§ **Records**:
<<<<

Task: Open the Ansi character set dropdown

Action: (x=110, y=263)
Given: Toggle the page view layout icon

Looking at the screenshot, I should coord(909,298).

>>>>
<<<<

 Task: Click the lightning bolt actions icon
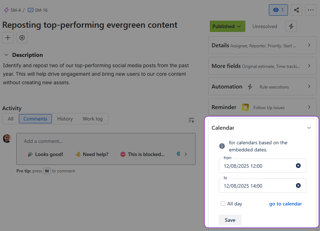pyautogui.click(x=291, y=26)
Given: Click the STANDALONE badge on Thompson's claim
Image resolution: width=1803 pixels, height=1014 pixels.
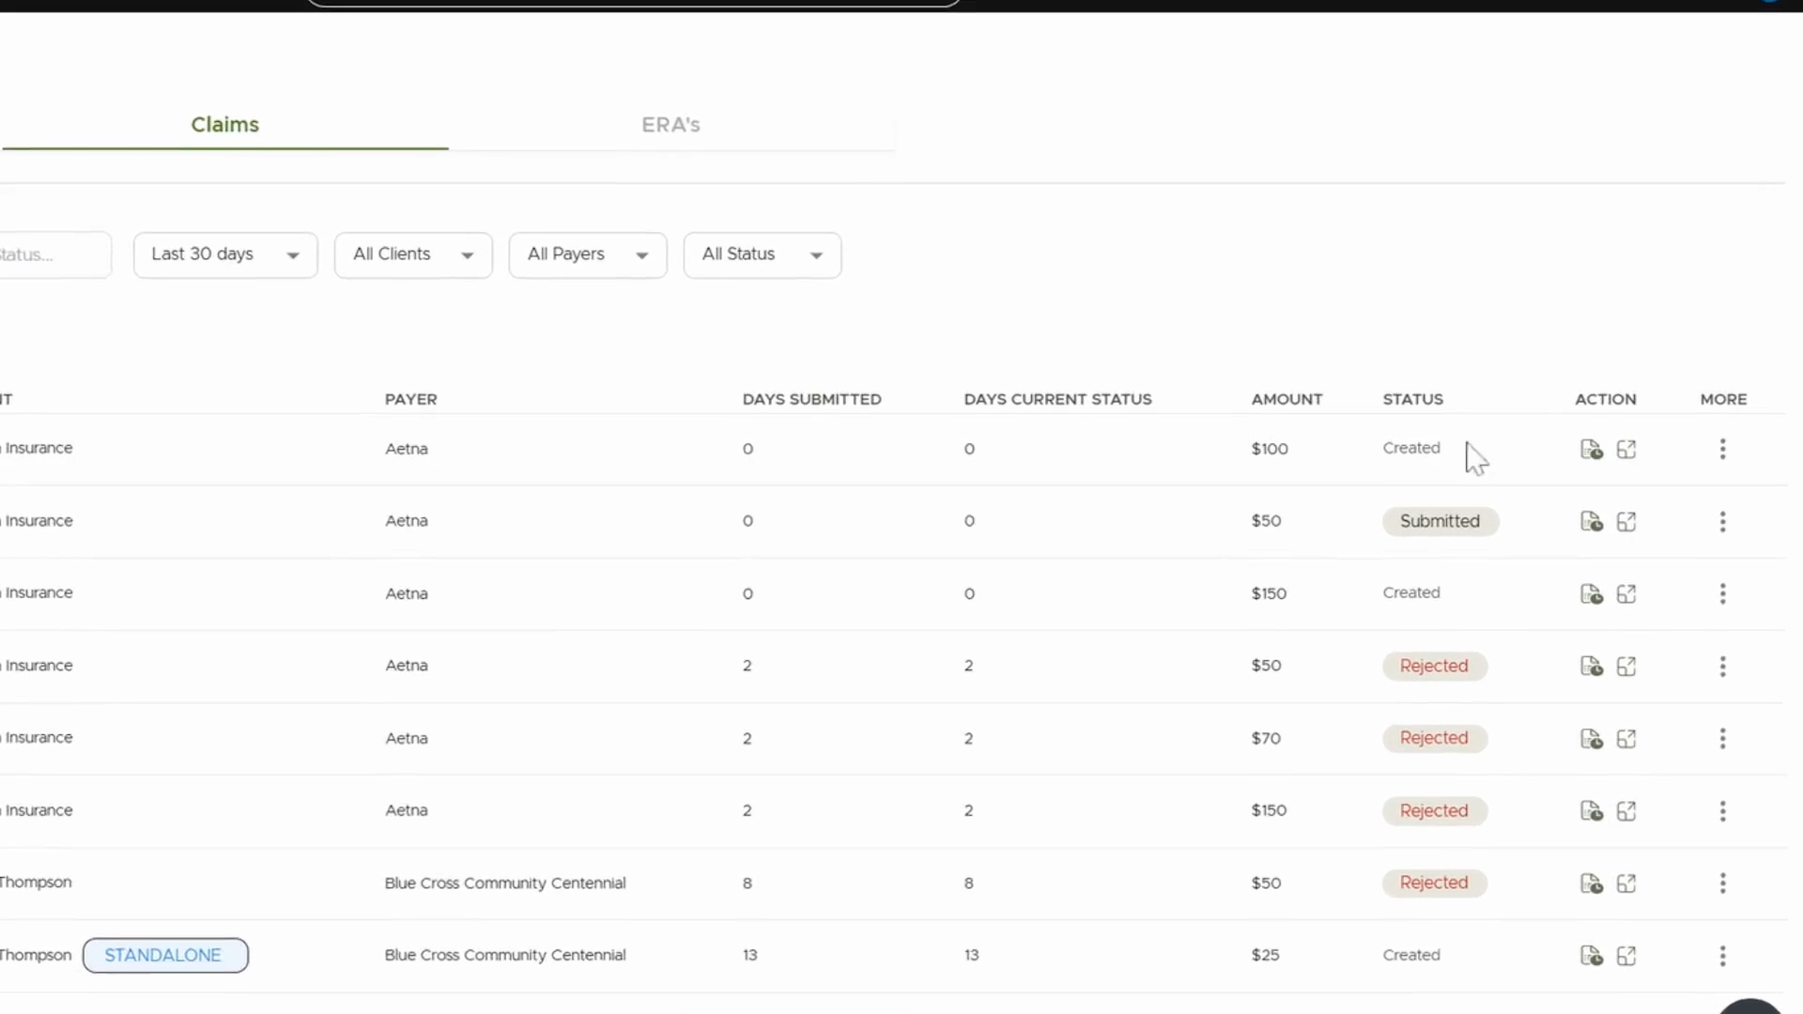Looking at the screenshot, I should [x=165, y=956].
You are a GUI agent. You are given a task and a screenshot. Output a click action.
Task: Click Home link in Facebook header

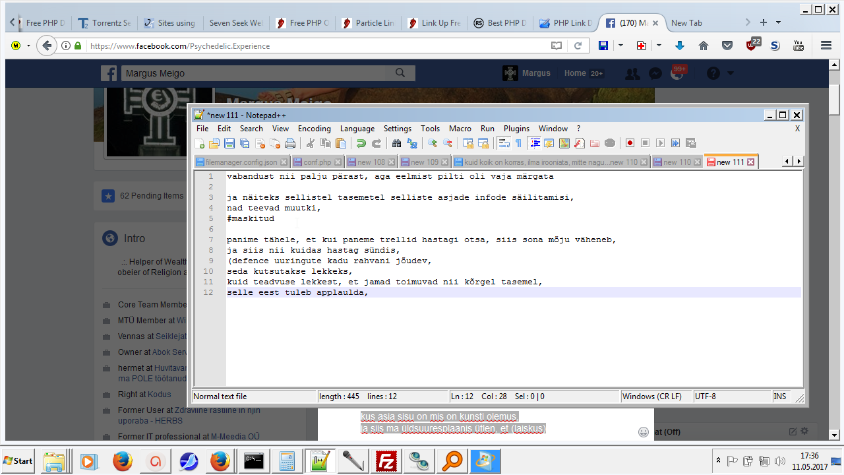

>>>>

Your task for the entries above: copy exactly the span starting with the line with "You are a GUI" and going on through the line with "Task: Click Home link in Facebook header", both lines included, and nothing else.

§ **Problem solution**:
You are a GUI agent. You are given a task and a screenshot. Output a click action.
Task: Click Home link in Facebook header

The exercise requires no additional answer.